French President Emmanuel Macron said on Thursday morning that French military forces had killed Adnan Abu Walid al-Sahrawi, the leader of the so-called Islamic State in the Greater Sahara (ISGS).
"It's another major success in our fight against terrorist groups in the Sahel," Macron wrote in a tweet.
ISGS is active across large swathes of the Sahel region, especially the tri-border region between Niger, Mali and Burkina Faso known as Liptako-Gourma.

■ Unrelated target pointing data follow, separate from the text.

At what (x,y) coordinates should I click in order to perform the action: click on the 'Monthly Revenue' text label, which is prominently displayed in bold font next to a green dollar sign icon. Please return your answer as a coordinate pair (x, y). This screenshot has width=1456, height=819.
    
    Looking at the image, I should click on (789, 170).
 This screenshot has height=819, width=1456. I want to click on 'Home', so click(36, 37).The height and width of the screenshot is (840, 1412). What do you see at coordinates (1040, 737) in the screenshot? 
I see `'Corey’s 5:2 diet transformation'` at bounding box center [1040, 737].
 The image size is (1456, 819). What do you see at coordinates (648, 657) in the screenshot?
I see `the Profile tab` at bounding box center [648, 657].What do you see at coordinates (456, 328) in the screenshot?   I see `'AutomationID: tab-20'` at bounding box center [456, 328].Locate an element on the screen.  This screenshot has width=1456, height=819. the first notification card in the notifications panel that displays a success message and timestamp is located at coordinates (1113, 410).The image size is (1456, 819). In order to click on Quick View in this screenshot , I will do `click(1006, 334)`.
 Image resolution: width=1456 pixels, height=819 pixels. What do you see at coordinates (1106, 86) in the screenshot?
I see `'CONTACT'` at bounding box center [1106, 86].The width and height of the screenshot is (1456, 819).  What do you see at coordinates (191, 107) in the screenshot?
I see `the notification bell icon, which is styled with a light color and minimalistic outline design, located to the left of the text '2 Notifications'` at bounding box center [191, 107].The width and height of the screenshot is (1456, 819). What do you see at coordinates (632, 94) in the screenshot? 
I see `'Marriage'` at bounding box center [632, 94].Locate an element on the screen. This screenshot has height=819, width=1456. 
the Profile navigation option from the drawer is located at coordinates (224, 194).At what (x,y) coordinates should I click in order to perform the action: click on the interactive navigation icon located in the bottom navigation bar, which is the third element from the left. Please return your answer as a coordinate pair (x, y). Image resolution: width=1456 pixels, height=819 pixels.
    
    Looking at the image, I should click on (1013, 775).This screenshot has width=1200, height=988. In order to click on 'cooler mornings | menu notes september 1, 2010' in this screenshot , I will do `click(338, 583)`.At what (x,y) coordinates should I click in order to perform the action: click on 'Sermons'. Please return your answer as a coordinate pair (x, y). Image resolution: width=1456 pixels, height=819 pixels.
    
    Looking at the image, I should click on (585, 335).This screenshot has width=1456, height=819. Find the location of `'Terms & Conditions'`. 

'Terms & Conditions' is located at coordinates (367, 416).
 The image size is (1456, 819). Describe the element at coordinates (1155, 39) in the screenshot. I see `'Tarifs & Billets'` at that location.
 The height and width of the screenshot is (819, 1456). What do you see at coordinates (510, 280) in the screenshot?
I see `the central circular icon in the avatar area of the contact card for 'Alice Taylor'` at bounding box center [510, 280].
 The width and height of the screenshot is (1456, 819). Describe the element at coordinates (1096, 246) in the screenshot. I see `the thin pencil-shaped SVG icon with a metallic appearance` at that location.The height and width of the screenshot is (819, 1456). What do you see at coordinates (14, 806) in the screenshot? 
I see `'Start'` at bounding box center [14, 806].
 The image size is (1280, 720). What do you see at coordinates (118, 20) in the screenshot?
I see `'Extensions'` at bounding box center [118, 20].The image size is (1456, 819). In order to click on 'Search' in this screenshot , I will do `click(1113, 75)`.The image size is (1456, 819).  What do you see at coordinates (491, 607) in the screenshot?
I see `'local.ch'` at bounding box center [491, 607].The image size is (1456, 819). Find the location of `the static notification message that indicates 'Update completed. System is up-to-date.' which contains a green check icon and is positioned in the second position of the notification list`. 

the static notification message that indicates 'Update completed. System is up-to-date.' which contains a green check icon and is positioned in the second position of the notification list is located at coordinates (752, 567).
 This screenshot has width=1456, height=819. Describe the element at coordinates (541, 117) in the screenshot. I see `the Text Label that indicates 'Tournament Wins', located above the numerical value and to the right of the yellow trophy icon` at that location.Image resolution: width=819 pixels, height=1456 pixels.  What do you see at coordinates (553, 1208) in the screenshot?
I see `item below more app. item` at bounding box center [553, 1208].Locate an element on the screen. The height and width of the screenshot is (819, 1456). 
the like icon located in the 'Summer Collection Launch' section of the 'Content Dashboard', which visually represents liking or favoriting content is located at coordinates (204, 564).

The area has been ravaged by militant violence that has also targeted children.
Aside from carrying out multiple attacks on local civilians, ISGS was also responsible for the killing of US soldiers in 2017 and the execution of six French NGO workers in August of last year.
Increasing violence in the tri-border region
There are currently around 5,100 French troops present in the region as part of Operation Barkhane. They are joined by soldiers from Mali, Mauritania, Burkina Faso, Niger and Chad.
Due to the increasing violence, France has repeatedly pushed for support from other European countries. However, given minimal successes and growing criticism at home, Macron has said that the number of French soldiers in deployment will be halved by 2022.
Sahrawi formed ISGS in 2015 following a split from another group, Movement for Oneness and Jihad in West Africa (MUJAO), at which point he declared his group's allegiance to IS, the European Council on Foreign Relations (ECFR) reports.
The group gained attention from IS media outlets in 2019 after carrying several attacks. ISGS has expanded its operations in recent months along the Niger-Burkina Faso border, according to ECFR.
ab/msh (AFP, dpa, Reuters)
Correction: An earlier version of this article incorrectly stated where al-Sahrawi was killed.